### EXERCISE MATERIALS
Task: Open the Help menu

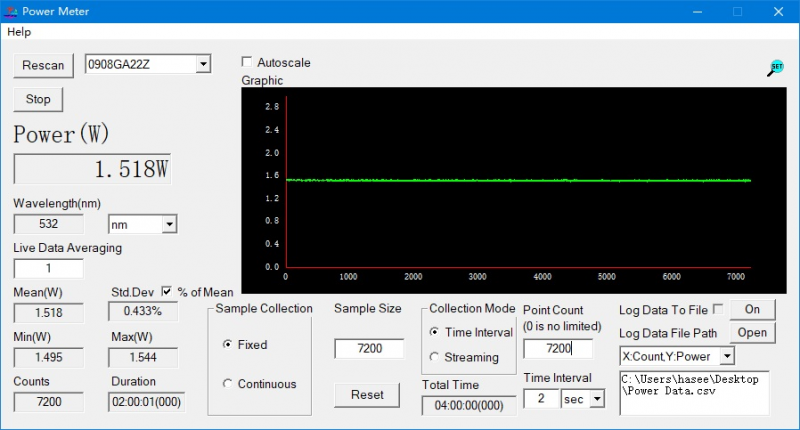Action: coord(19,32)
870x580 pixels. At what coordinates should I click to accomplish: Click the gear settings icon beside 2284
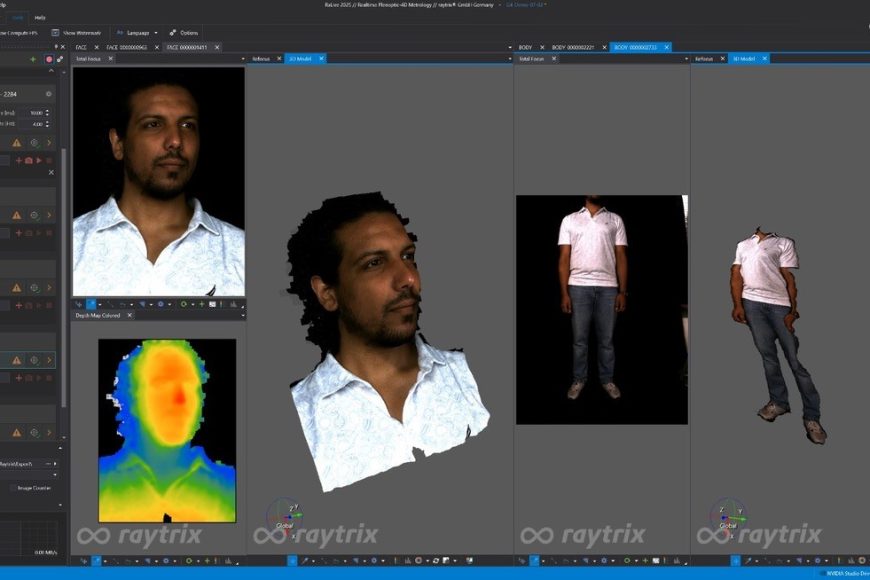[x=48, y=94]
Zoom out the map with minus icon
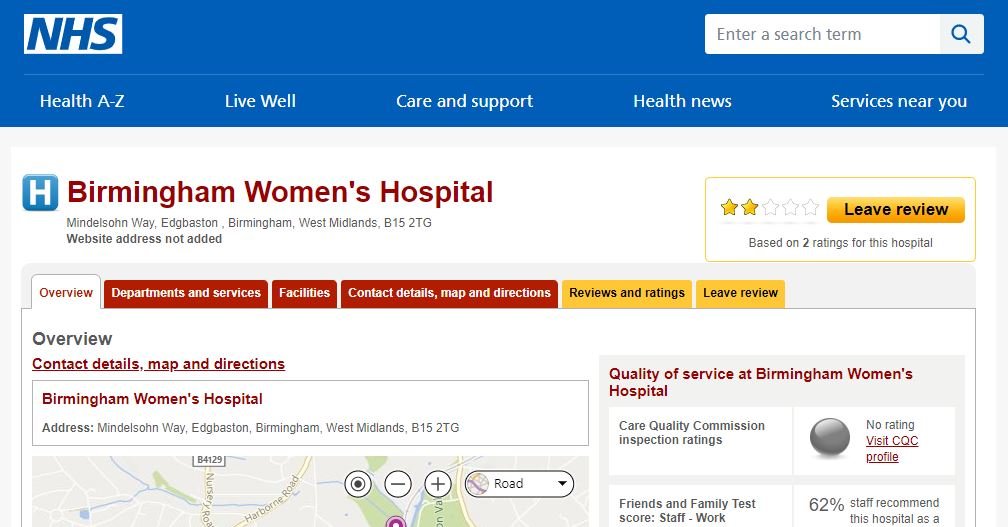Screen dimensions: 1008x527 (398, 484)
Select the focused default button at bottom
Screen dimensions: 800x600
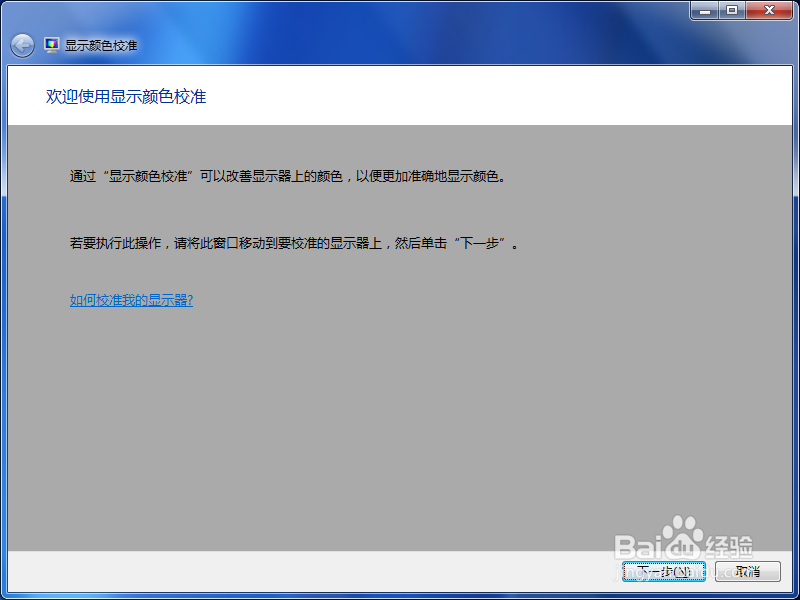tap(663, 570)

### TASK PROMPT
Please go through all of the material above again, swapping "icon" for "symbol" everywhere and keeping everything else the same. Leave out the pictures.

### THE ANSWER
Task: Open the Help menu

Action: coord(19,32)
870x580 pixels. At what coordinates should I click to accomplish: Click the gear settings symbol beside 2284
[x=48, y=94]
Zoom out the map with minus symbol
Screen dimensions: 1008x527 (398, 484)
Select the focused default button at bottom
Screen dimensions: 800x600
tap(663, 570)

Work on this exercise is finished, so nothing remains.